#### [THE INPUT]
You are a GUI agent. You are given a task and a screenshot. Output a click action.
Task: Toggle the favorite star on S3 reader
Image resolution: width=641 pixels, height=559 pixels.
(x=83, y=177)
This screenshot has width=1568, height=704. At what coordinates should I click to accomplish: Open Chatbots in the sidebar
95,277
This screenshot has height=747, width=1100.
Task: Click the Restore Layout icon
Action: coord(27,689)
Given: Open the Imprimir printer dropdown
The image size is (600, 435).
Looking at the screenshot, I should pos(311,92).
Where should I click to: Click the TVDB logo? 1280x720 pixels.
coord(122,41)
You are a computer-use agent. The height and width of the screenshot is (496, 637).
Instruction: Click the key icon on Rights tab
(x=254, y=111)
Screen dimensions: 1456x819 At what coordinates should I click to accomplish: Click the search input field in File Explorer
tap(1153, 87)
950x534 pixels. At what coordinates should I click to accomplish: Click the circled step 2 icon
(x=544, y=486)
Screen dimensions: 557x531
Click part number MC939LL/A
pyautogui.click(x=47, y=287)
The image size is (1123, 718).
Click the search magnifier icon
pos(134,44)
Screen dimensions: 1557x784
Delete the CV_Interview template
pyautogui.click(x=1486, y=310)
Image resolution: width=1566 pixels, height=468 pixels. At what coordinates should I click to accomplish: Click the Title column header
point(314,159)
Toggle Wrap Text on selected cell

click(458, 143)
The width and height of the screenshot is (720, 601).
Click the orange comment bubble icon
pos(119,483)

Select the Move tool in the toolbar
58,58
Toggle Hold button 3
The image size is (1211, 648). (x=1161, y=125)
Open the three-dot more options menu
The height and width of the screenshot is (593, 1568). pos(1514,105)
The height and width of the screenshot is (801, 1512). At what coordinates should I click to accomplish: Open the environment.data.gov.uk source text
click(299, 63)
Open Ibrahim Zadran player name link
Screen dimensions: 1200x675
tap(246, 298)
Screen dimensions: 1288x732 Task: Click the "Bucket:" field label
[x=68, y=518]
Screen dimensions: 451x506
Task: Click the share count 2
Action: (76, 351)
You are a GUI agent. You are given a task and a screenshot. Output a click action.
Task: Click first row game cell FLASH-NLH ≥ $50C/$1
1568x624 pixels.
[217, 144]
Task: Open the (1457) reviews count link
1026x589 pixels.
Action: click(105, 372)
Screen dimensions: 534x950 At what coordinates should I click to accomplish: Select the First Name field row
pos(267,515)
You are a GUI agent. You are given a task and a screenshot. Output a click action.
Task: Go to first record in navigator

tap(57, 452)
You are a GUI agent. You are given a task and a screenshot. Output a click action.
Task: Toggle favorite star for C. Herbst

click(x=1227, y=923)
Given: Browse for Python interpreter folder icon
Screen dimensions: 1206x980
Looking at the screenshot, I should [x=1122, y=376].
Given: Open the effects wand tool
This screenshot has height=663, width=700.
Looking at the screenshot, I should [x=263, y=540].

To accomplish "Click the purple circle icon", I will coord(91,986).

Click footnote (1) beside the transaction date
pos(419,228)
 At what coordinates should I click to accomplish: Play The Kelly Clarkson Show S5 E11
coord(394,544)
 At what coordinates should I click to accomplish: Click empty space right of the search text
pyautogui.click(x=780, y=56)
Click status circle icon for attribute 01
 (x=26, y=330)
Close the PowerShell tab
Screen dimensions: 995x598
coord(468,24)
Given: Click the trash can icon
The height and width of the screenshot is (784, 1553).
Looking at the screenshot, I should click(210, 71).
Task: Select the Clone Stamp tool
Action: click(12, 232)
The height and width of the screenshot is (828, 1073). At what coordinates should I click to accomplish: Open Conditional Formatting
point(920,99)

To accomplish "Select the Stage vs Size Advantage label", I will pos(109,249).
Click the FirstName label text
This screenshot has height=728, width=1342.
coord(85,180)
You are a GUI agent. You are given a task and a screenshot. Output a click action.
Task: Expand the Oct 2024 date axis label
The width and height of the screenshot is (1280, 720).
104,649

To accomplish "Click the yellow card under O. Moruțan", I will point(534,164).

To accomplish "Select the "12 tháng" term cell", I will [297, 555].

#### [ACTIVITY]
Each line of the listing above should be output exactly.

#### [RESPONSE TO THIS EXERCISE]
You are a GUI agent. You are given a task and a screenshot. Output a click action.
Task: Toggle the favorite star on S3 reader
Image resolution: width=641 pixels, height=559 pixels.
(x=83, y=177)
This screenshot has width=1568, height=704. At what coordinates should I click to accomplish: Open Chatbots in the sidebar
95,277
This screenshot has height=747, width=1100.
Task: Click the Restore Layout icon
Action: coord(27,689)
Given: Open the Imprimir printer dropdown
The image size is (600, 435).
Looking at the screenshot, I should pos(311,92).
Where should I click to: Click the TVDB logo? 1280x720 pixels.
coord(122,41)
You are a computer-use agent. The height and width of the screenshot is (496, 637).
Instruction: Click the key icon on Rights tab
(x=254, y=111)
Screen dimensions: 1456x819 At what coordinates should I click to accomplish: Click the search input field in File Explorer
tap(1153, 87)
950x534 pixels. At what coordinates should I click to accomplish: Click the circled step 2 icon
(x=544, y=486)
Screen dimensions: 557x531
Click part number MC939LL/A
pyautogui.click(x=47, y=287)
The image size is (1123, 718).
Click the search magnifier icon
pos(134,44)
Screen dimensions: 1557x784
Delete the CV_Interview template
pyautogui.click(x=1486, y=310)
Image resolution: width=1566 pixels, height=468 pixels. At what coordinates should I click to accomplish: Click the Title column header
point(314,159)
Toggle Wrap Text on selected cell

click(458, 143)
The width and height of the screenshot is (720, 601).
Click the orange comment bubble icon
pos(119,483)

Select the Move tool in the toolbar
58,58
Toggle Hold button 3
The image size is (1211, 648). (x=1161, y=125)
Open the three-dot more options menu
The height and width of the screenshot is (593, 1568). pos(1514,105)
The height and width of the screenshot is (801, 1512). At what coordinates should I click to accomplish: Open the environment.data.gov.uk source text
click(299, 63)
Open Ibrahim Zadran player name link
Screen dimensions: 1200x675
tap(246, 298)
Screen dimensions: 1288x732 Task: Click the "Bucket:" field label
[x=68, y=518]
Screen dimensions: 451x506
Task: Click the share count 2
Action: (76, 351)
You are a GUI agent. You are given a task and a screenshot. Output a click action.
Task: Click first row game cell FLASH-NLH ≥ $50C/$1
1568x624 pixels.
[217, 144]
Task: Open the (1457) reviews count link
1026x589 pixels.
Action: click(105, 372)
Screen dimensions: 534x950 At what coordinates should I click to accomplish: Select the First Name field row
pos(267,515)
You are a GUI agent. You are given a task and a screenshot. Output a click action.
Task: Go to first record in navigator

tap(57, 452)
You are a GUI agent. You are given a task and a screenshot. Output a click action.
Task: Toggle favorite star for C. Herbst

click(x=1227, y=923)
Given: Browse for Python interpreter folder icon
Screen dimensions: 1206x980
Looking at the screenshot, I should [x=1122, y=376].
Given: Open the effects wand tool
This screenshot has height=663, width=700.
Looking at the screenshot, I should [x=263, y=540].

To accomplish "Click the purple circle icon", I will coord(91,986).

Click footnote (1) beside the transaction date
pos(419,228)
 At what coordinates should I click to accomplish: Play The Kelly Clarkson Show S5 E11
coord(394,544)
 At what coordinates should I click to accomplish: Click empty space right of the search text
pyautogui.click(x=780, y=56)
Click status circle icon for attribute 01
 (x=26, y=330)
Close the PowerShell tab
Screen dimensions: 995x598
coord(468,24)
Given: Click the trash can icon
The height and width of the screenshot is (784, 1553).
Looking at the screenshot, I should click(210, 71).
Task: Select the Clone Stamp tool
Action: click(12, 232)
The height and width of the screenshot is (828, 1073). At what coordinates should I click to accomplish: Open Conditional Formatting
point(920,99)

To accomplish "Select the Stage vs Size Advantage label", I will pos(109,249).
Click the FirstName label text
This screenshot has height=728, width=1342.
coord(85,180)
You are a GUI agent. You are given a task and a screenshot. Output a click action.
Task: Expand the Oct 2024 date axis label
The width and height of the screenshot is (1280, 720).
104,649

To accomplish "Click the yellow card under O. Moruțan", I will point(534,164).

To accomplish "Select the "12 tháng" term cell", I will [297, 555].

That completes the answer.